Yusof, S. A. B. M., & Mohamedsheet, M. M. (2021). Comparing Traditional MRI Techniques and Deep Learning Innovations in Advanced Imaging. Emerging Trends in Machine Intelligence and Big Data, 13(7), 1–20. Retrieved from https://orientreview.com/index.php/etmibd-journal/article/view/8

Abstract

Magnetic Resonance Imaging (MRI) remains paramount in the diagnostic evaluation of various medical conditions. This research delves into a comparative study between conventional MRI methods and emerging deep learning techniques. Traditional MRI operates through sequences such as T1-weighted, T2-weighted, and FLAIR. The transformation of K-space data into an image traditionally utilizes Fourier transformations, followed by post-processing techniques like multi-planar reformatting. On the other hand, deep learning approaches have initiated innovations in the MRI landscape.
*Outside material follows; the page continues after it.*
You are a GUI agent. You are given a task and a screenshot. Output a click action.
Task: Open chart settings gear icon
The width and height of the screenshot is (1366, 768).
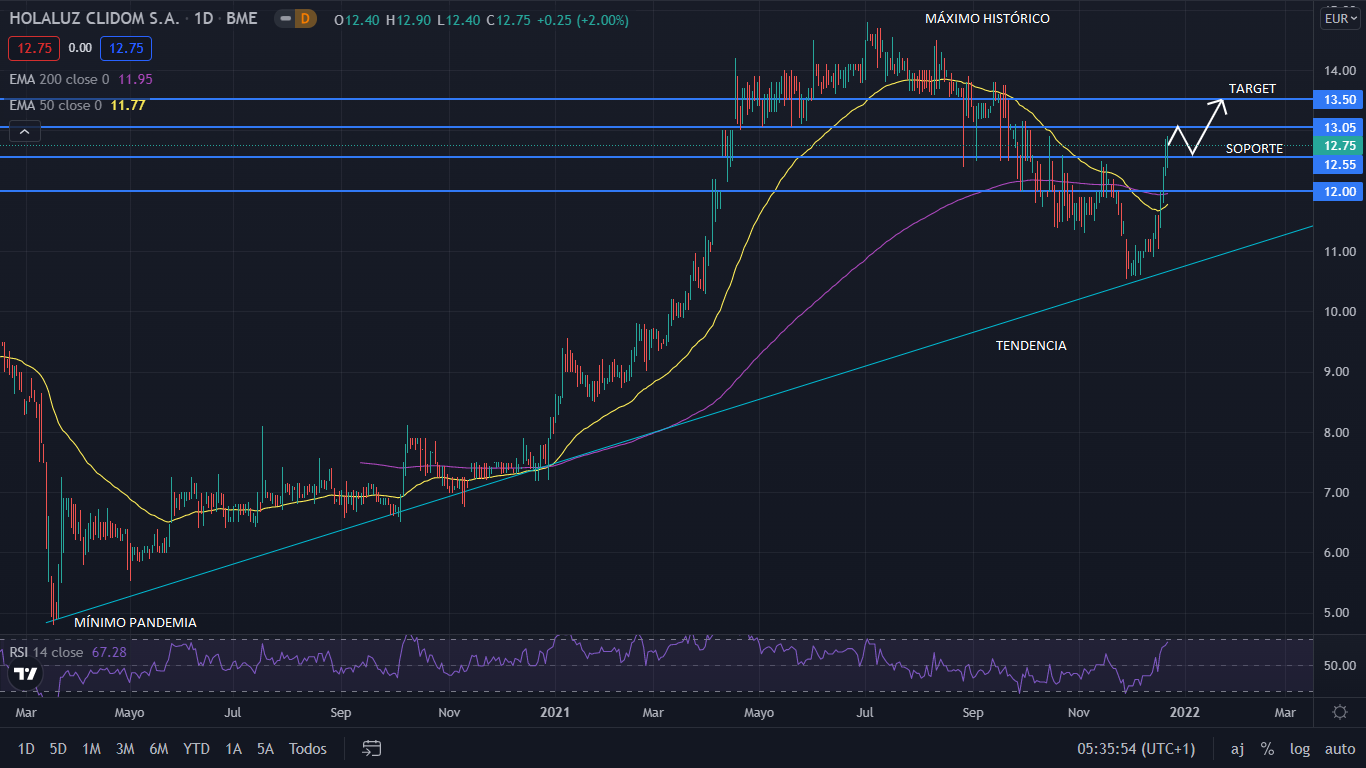pos(1340,712)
Techniques such as data augmentation expand the dataset for better model generalization, while accelerated imaging through neural networks offers reduced scan durations. Image segmentation and anomaly detection, powered by deep learning, show promise in specificity for tasks like tumor differentiation. Moreover, deep learning has the potential to enhance image quality, providing clearer and higher-resolution visuals. A comparative analysis suggests that deep learning could offer faster scans and sharper images. However, its flexibility for task-specific functions stands in contrast to the general-purpose nature of traditional methods. Despite the potential of deep learning, challenges persist. The vast data requirements, the 'black box' nature inhibiting interpretability, and concerns over model generalization necessitate cautious optimism. The future may see a convergence of traditional and deep learning methods, leading to hybrid models that amalgamate the strengths of both realms. In conclusion, while traditional MRI techniques have anchored imaging for years, deep learning's innovative potential could redefine the MRI domain, ushering in an era of accelerated and precise diagnostics, subject to rigorous validation.